El otro día, por ejemplo, me paró un amigo de la misma generación y, como por lo visto parecía que aquella tarde yo estaba de buen humor e incluso había carcajeado sonoramente por alguna chorrada, me interrogó por la terapia que estaba siguiendo para conseguir ese tono vital tan oriental. No supe qué decirle. Sólo farfullé que acababa de ver una pequeña peli estupenda (Entre copas) y que al salir del cine, risueño, comprobé que se había acabado por fin el más largo y duro invierno de los últimos decenios. Su respuesta me dejó desconcertado: "O sea, que practicas la cineterapia y la risoterapia". Y entonces, luego de pedirme el teléfono del psi que me había recetado el cine y la risa, enumeró todas las terapias que últimamente practicaba para llegar sano y salvo a las últimas telebasuras de la noche y tragarse el Orfidal que viene luego del Prozac.

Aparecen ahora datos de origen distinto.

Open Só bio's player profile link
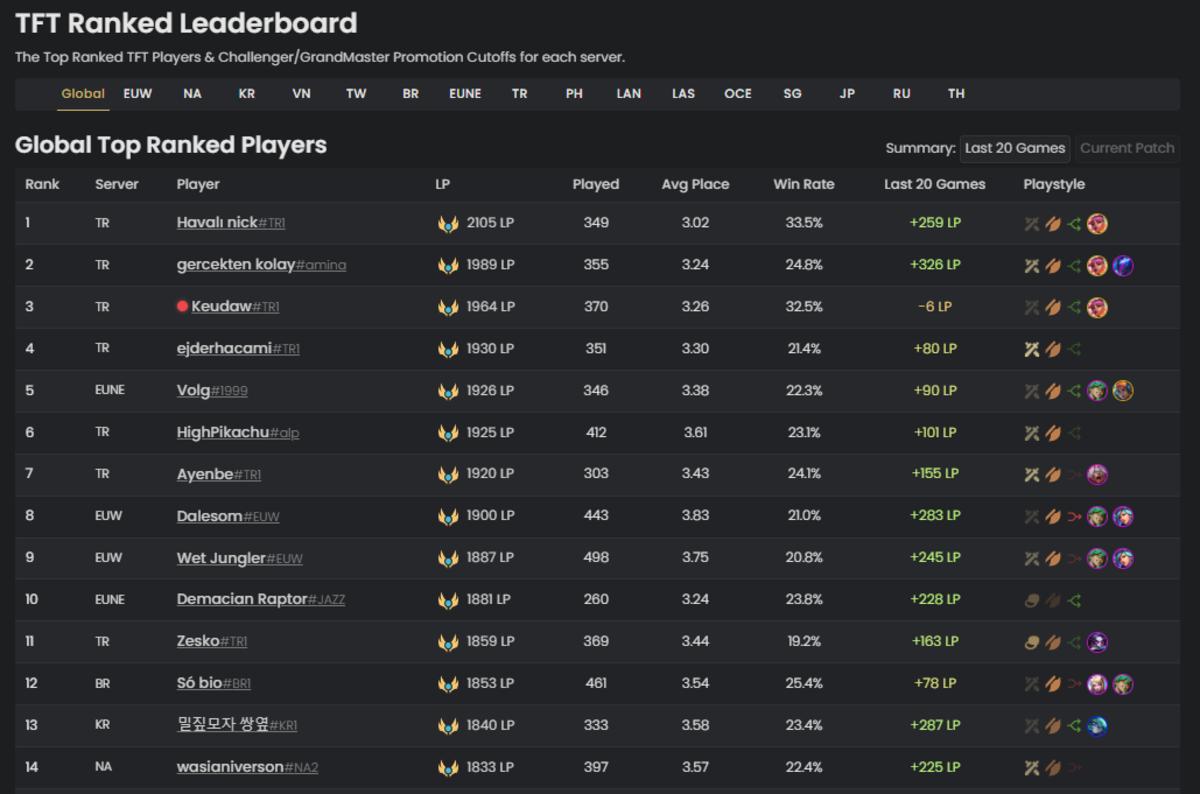The width and height of the screenshot is (1200, 794). (x=199, y=683)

A pesar de mi cinefilia, yo nunca supe muy bien qué era eso de la cineterapia, pero un día leí un librito que trataba del asunto en Ediciones B. La idea era muy sencilla de formular, aunque las recetas eran muy difíciles de tragar. Hay películas que sientan mejor que otras al humor vital, en sentido amplio, y que al salir de la sala oscura te hacen sentirte menos deprimido (o más budista) que cuando entraste. De acuerdo. Yo siempre lo había experimentado así desde Capitanes intrépidos, que fue la primera que vi, hasta esa Entre copas que acababa de ver. Una euforia imposible de definir y que archivas entre tus mejores instantes de diez o quince minutos. Pero resulta que los doctores en cineterapia recomiendan como medicinas títulos que a mí me han deprimido o puesto de muy mal humor, desde Gente corriente o Susurrando a los caballos hasta Los puentes de Madison y El fabuloso mundo de Amèlie, que son los que siempre citan los cineterapeutas que han seguido masters acelerados en zen.

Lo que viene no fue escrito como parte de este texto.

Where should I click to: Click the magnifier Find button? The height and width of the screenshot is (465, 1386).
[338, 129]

En cuanto a la risa, tan recomendada por las terapias de moda, tengo una teoría que me gustaría contar. Es cierto que la carcajada, en su estado natural, es un estallido del cuerpo que ataca de raíz los males del nuevo milenio, desde los problemas cardiacos hasta los problemas mentales: libera endorfinas, hace trabajar a más de 400 músculos, dilata los vasos sanguíneos, inhibe la serotonina y equivale a un kilómetro de marcha o a un kilo de bróculi. De acuerdo. Pero la carcajada que propone la risoterapia es una carcajada adquirida, no innata, y generalmente por motivos muy poco graciosos: la risa tonta o contagiosa del payaso. O algo tipo sitcom. No sirve para nada.

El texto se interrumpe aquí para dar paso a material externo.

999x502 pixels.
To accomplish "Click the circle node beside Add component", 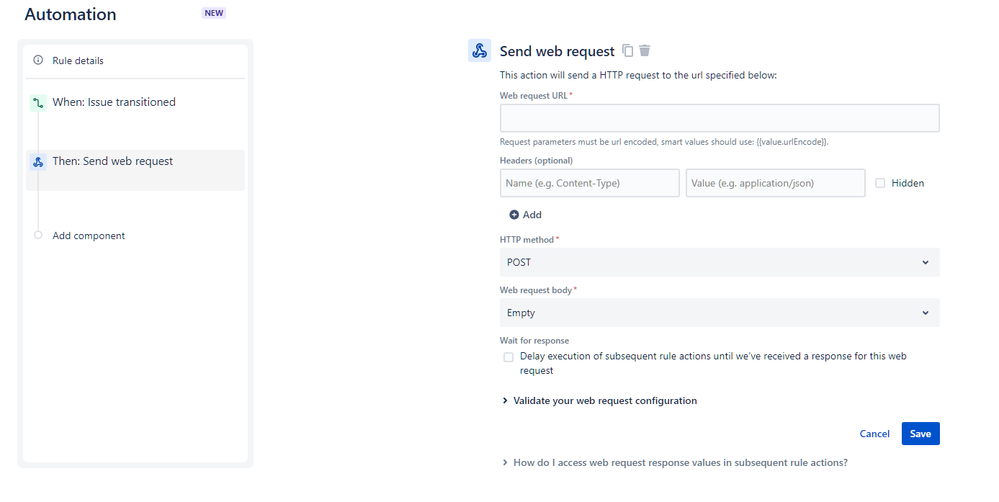I will click(x=38, y=236).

Pues bien, mi teoría, que sospecho no es original para nada, es que la carcajada, para funcionar como terapia, debe reunir los mismos requisitos que el orgasmo. Ha de ser un estallido natural, espontáneo, íntimo, lubricado, progresivo, interactivo y muy sonoro. Es más, desde el punto de vista microscópico y de la bioquímica, no hay diferencia alguna entre el orgasmo y la carcajada. Se mueven los mismos músculos, se liberan las mismas químicas, se disparan en el cerebro idénticos mecanismos eufóricos, se dilatan los mismos vasos sanguíneos, se accionan las mismas cuerdas vocales, se pasa muy bien y es gratis total.
La prueba es que las nuevas feministas del siglo XXI, siempre tan atentas a las modernidades, han pasado de vindicar con mal humor el derecho al orgasmo a reivindicar hedonísticamente la carcajada, la multicarcajada, como liberación de la mujer y del hombre. Es lo que acabo de leer en un estupendo ensayo antimaniqueo de Lourdes Ventura (La mujer placer, prólogo de Gilles Lipovetsky). Lo malo es que en este país que, como siempre cuentan los turistas, se ríe tanto, por cualquier cosa y tan espontáneamente por los barrios populares, existen muchos problemas de carcajada por esos barrios finos donde se intercambian terapias y se fingen orgasmos.